Start > Programs > Microsoft SQL Server 2005 > Configuration Tools > SQL Server Configuration Manager

2. Right click on the SQL server you want to add an account for and click Stop.

3. Once it has stopped, right click on it and open Properties. Go to the Advanced tab.

4. Under “Startup Parameters”, copy and paste that whole string to Notepad as a backup. Go back to the box and add the following right at the end of the string:

;–m

It should look like this:

Press OK when done. What this does is forces SQL to start in single user mode.

5. Now right click the SQL server you had stopped before and start it.

6. Now if you go to SQL Management Studio, it will error out. The only way to get into it is using sqlcmd. So open a command prompt and type:

sqlcmd

which should give you a “1>” prompt denoting line 1. If it gives you an error saying “Login failed for user ‘xxxxx’. Reason: Server is in single user mode.
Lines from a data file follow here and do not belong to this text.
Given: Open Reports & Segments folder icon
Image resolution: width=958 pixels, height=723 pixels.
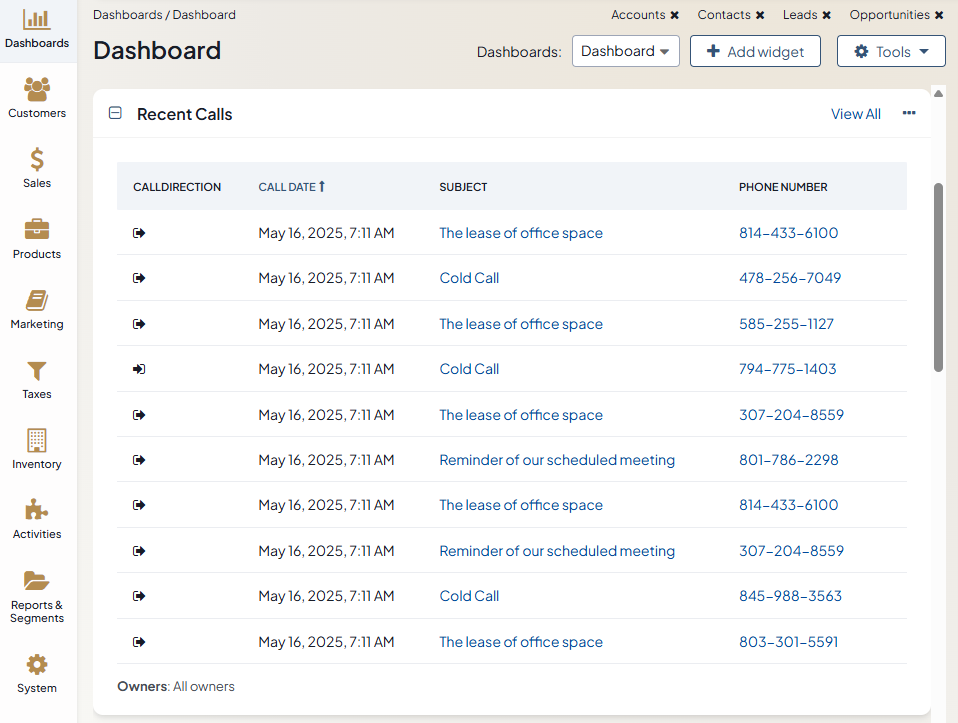Looking at the screenshot, I should point(37,581).
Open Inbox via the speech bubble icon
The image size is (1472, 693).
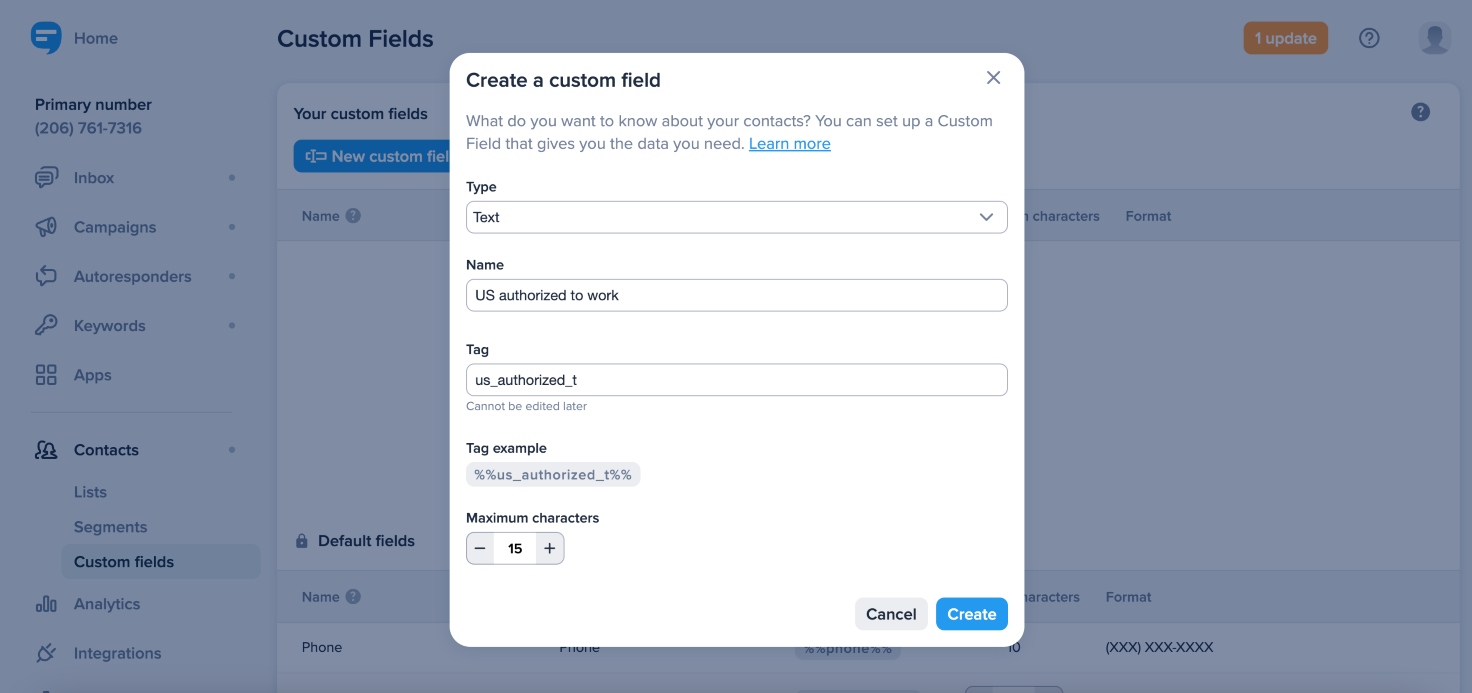pos(47,177)
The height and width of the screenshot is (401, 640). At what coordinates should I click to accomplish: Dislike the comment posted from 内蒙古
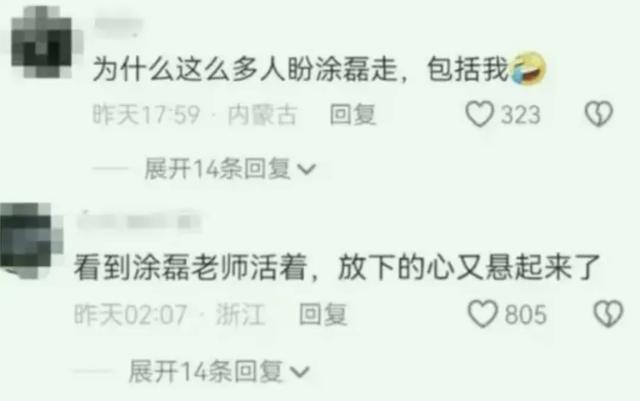598,114
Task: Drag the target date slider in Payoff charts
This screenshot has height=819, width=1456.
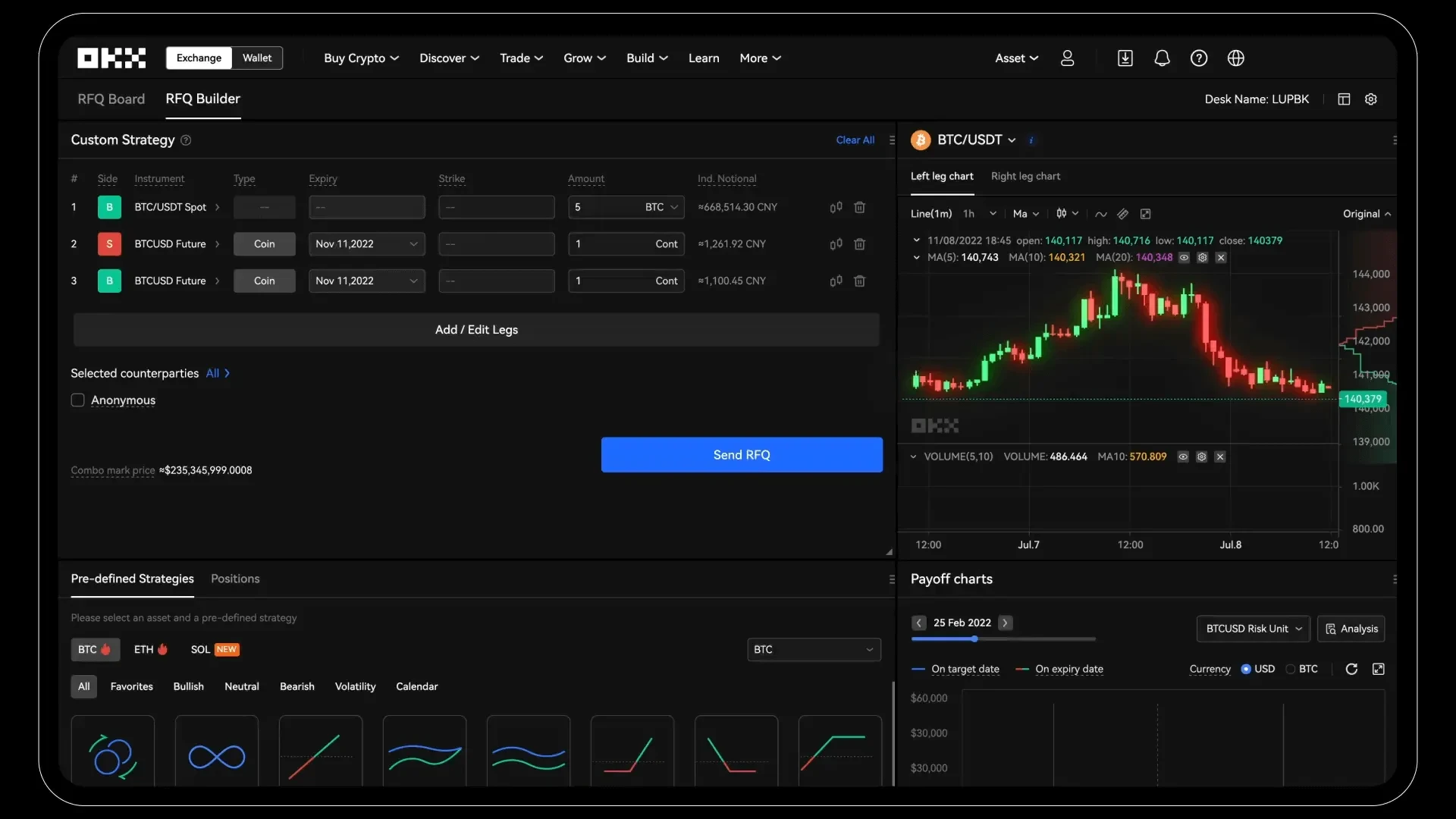Action: (x=975, y=639)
Only one administrator can connect at this time. (Microsoft SQL Server, Error: 18461”, make sure all management consoles are closed and there are no other users logged in using it. Also go to your Windows services and stop all the following services:

SQL Server Agent
SQL Server FullText Search
SQL Server Integration Services
SQL Server Reporting Services
SQL Server VSS Writer

Only SQL Server and SQL Browser should be running. Try “sqlcmd” at the command prompt and it should let you through.

7. Now type the following to add your domain user account with admin privileges:

EXEC sp_addsrvrolemember 'domain\useraccount', 'sysadmin';
GO

it should give you blank line if it was successful.

8. Now go back into the SQL Server Configuration Manager and remove the “;–m” you had placed under Startup Parameters. Restart the SQL server again.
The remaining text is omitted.